No, not every flat surface, she amended. A small table drawn up near the settee held dishes that made Rhiannon's mouth water: a bowl mounded with grey pearls of Astrakhan caviar surrounded by toast points; lobster, shrimp and oyster patties; and a glistening slab of pâté studded with green peppercorns. Hothouse strawberries—strawberries! in February!—were heaped on a plate, looking like a maharaja's treasure of rubies. An ornate silver cooler held a bottle of champagne half-buried in ice.

“The doctor's case came most convenient to my plans, for I had trouble concocting a reason to get you out of the house for a few hours this afternoon. At any rate, I thought a light meal best,” Lina said, slipping an arm around Rhiannon's waist, “as I have plans to whisk you upstairs after our supper, to satisfy another appetite entirely. The servants have the evening off. We are alone and can do as we please.”

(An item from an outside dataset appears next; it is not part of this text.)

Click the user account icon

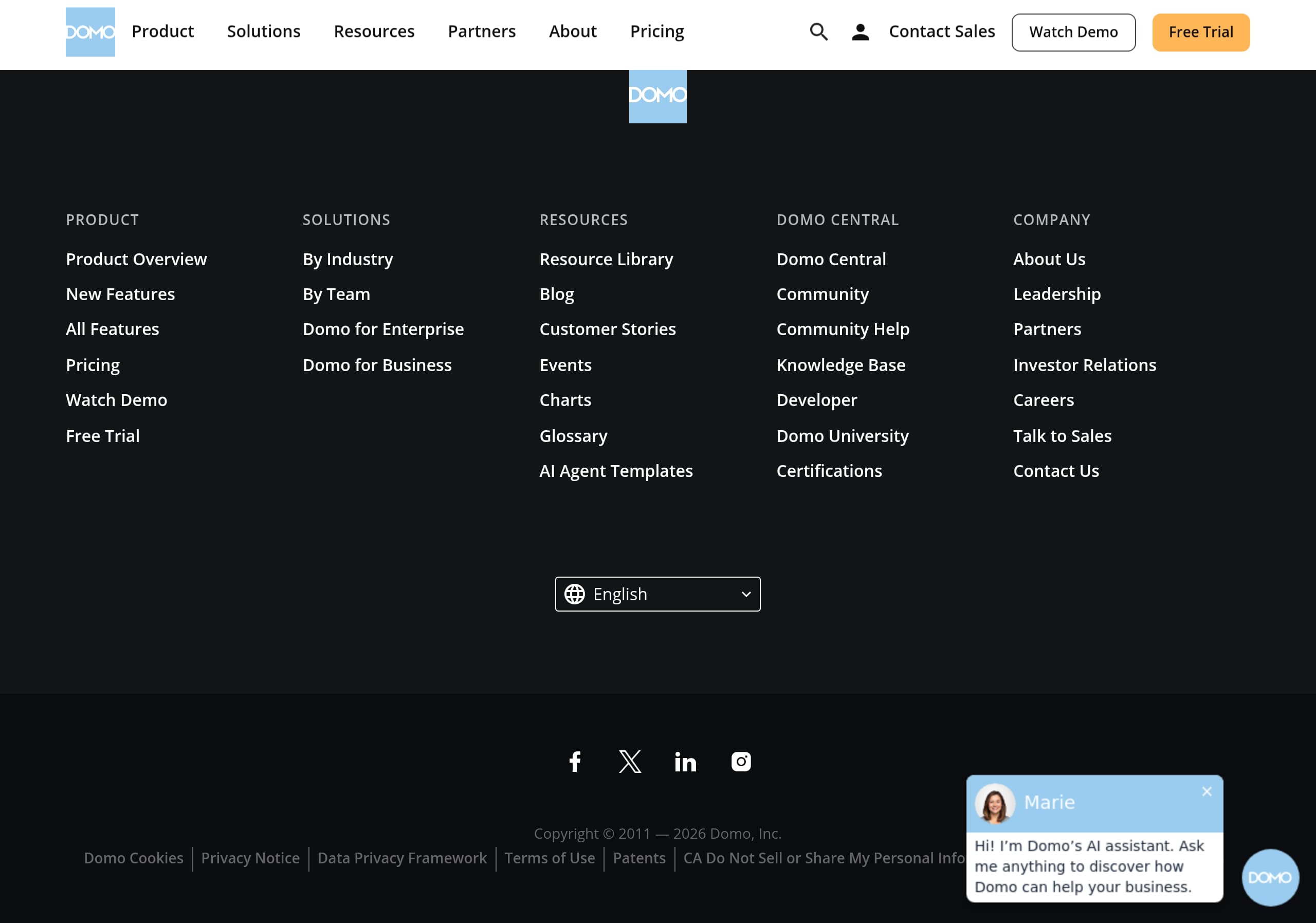click(860, 32)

It felt like Rhiannon's whole body blushed

Lina went on, bending her head to speak into Rhiannon's ear, making her shiver, “And tomorrow evening, we shall see a performance of The Gondoliers at the Savoy Theatre, and you will wear your pearls, and every woman there will envy your beauty. Ah, my dear… I do love you, you know. With every atom of my being, I love you.”

“And I, you,” Rhiannon whispered, the feel of Lina's lips on her throat igniting a blaze of desire. It was turning into a most satisfying Valentine's Day, she thought, and said aloud, “Forget supper… the caviar can wait. Take me upstairs now. Just… just take me.”

“Yes,” Lina breathed, her grip demanding, her fingers biting into Rhiannon's hips.

Rhiannon closed her eyes, her heart overflowing with love, perilously close to drowning in it, and not minding one little bit.